None of the versions of Wielandt's proofs of Sylow's Theorem that I have seen assume that $k=n$. I will cut and paste the proof from some lecture notes I have.
Theorem. Let $G$ be a finite group and let $p^\beta$ divide
$|G|$, where $p$ is prime. Let $k$ be the number of subgroups of $G$ of order
$p^\beta $. Then $k \equiv 1 \pmod{p} $.
Proof.
Let $|G| = p^\alpha t$ with $p\nmid t$, so $\beta \le \alpha$.
Let $\Omega $ be the set of all subsets of $G$ of order $p^\beta $.
So
$|\Omega | =
\left( \begin{array}{c} p^\alpha t \\ p^\beta \end{array} \right)$.
Let $G$ act on $\Omega $ by right multiplication; i.e. if
$S \in \Omega$, then $S^g = Sg = \{sg \mid s \in S\}$.
Let $\Gamma$ be an orbit of $G^\Omega$.
If $T \in \Gamma$ and $x\in T$ then $1\in Tx^{-1} \in \Gamma$ so there is a set
$S\in \Gamma$ with $1\in S$.
Consider the stabilizer, ${\rm Stab} _G(S)$.
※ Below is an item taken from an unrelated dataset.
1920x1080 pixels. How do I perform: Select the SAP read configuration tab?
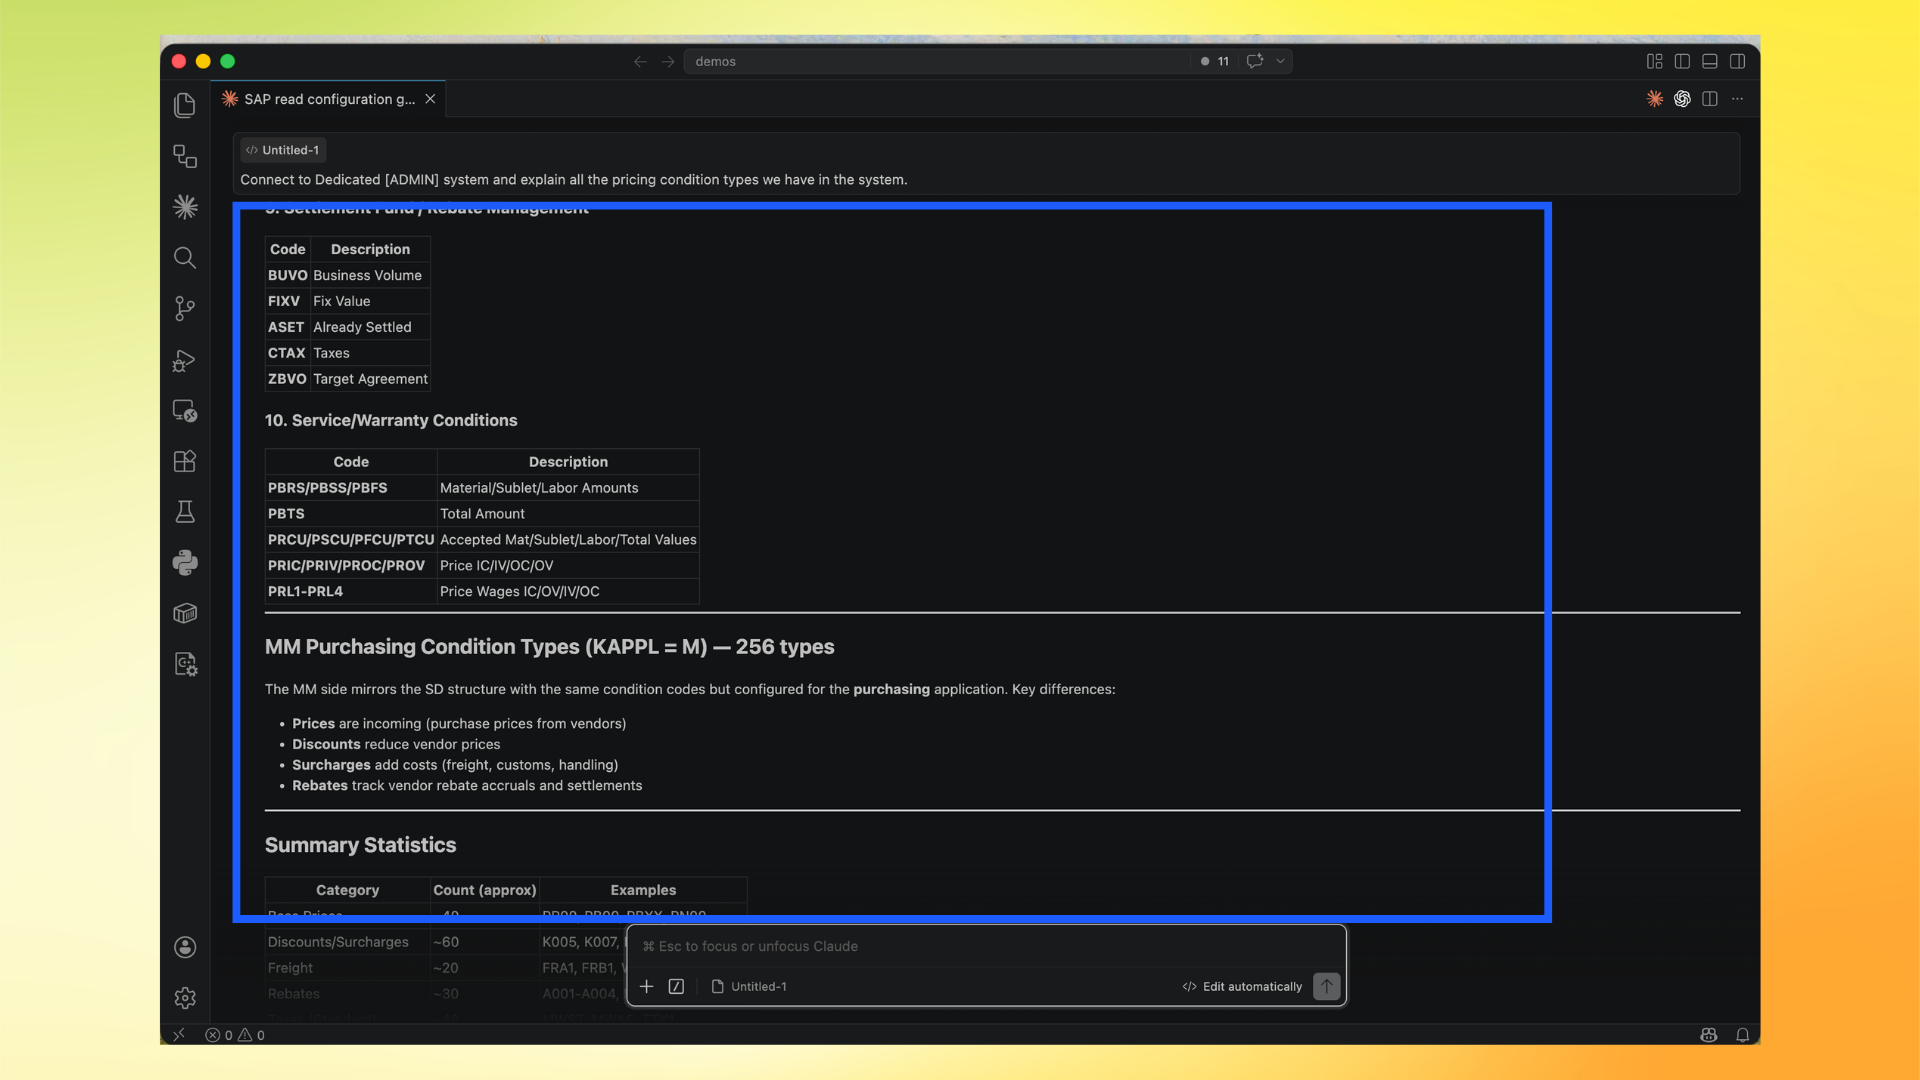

If $g\in {\rm Stab} _G(S)$ then $Sg=S$ so $1g = g \in S$.
Thus ${\rm Stab} _G(S) \subseteq S$.
Suppose that ${\rm Stab} _G(S) = S$, so $S$ is a subgroup of $G$.
Then, by the Orbit-Stabilizer Theorem,
$|\Gamma| = |G|/|{\rm Stab} _G(S)| = p^{\alpha }t/p^{\beta } =
p^{\alpha -\beta }t $ and
$\Gamma$ is the set of right cosets of $S$ in $G$. Thus only one element
of $\Gamma $ is a subgroup.
Conversely, if $T$ is a subgroup of $G$ of order $p^{\beta}$ then
$T^G$ (the orbit of $G^\Omega$ containing $T$) is the set of
right cosets of $T$ in $G$ so has length $p^{\alpha -\beta }t $
Suppose that ${\rm Stab} _G(S) \ne S$.
Then $|S| > |{\rm Stab} _G(S)|$, so $|\Gamma | > p^{\alpha -\beta }t $.
Since $|\Gamma |$ divides $|G| = p^{\alpha }t $ we have
$p^{\alpha -\beta +1}$ divides $|\Gamma |$.
So by 1) no element of $\Gamma$ is a subgroup of $G$ in this case.
Hence, there are exactly $k$ orbits whose stabilizer has size $p^\beta $
and these orbits have have length $p^{\alpha -\beta }t $, whereas
those orbits whose stabilizer has size less than $p^\beta $ have length
divisible by $p^{\alpha -\beta +1} $.
So
$|\Omega | = kp^{\alpha -\beta }t + l p^{\alpha -\beta +1} $ for some $l$,
and hence $$|\Omega |/p^{\alpha -\beta } = kt + lp \equiv kt \pmod{p}.$$
Since $p \nmid t$, there is a unique $u \in \{1,\ldots,p-1\}$ with
$ut \equiv 1 \pmod{p}$, and multiplying by $u$ gives
$$k \equiv |\Omega |u/p^{\alpha -\beta } \!\!\!\pmod{p} \equiv
\left( \begin{array}{c} p^\alpha t \\ p^\beta \end{array} \right)u
/p^{\alpha -\beta }\!\!\! \pmod{p}.$$
It is possible to prove directly that this last expression equals
1 mod $p$, but we can avoid that as follows.
Note that $k \pmod{p}$ is a function of $|G|$ and $p^\beta$ only,
and so it is the same for all groups of order $p^{\alpha} t$. So $k
\pmod{p}$ can be
determined from $G=C_{p^{\alpha} t}$, the cyclic group of order $p^{\alpha} t$.
Hence $k \equiv 1 \pmod{p}$, since a cyclic group $G$ has a unique
subgroup of each order dividing $|G|$.
$\mathbf{Additional\ Remark\!:}$ This last trick of using the fact that the number of subgroups modulo $p$ depends only on $|G|$ is due to Graham Higman. In his original proof, Wielandt proved directly that the expression in the final displayed formula is congruent to $1$ modulo $p$.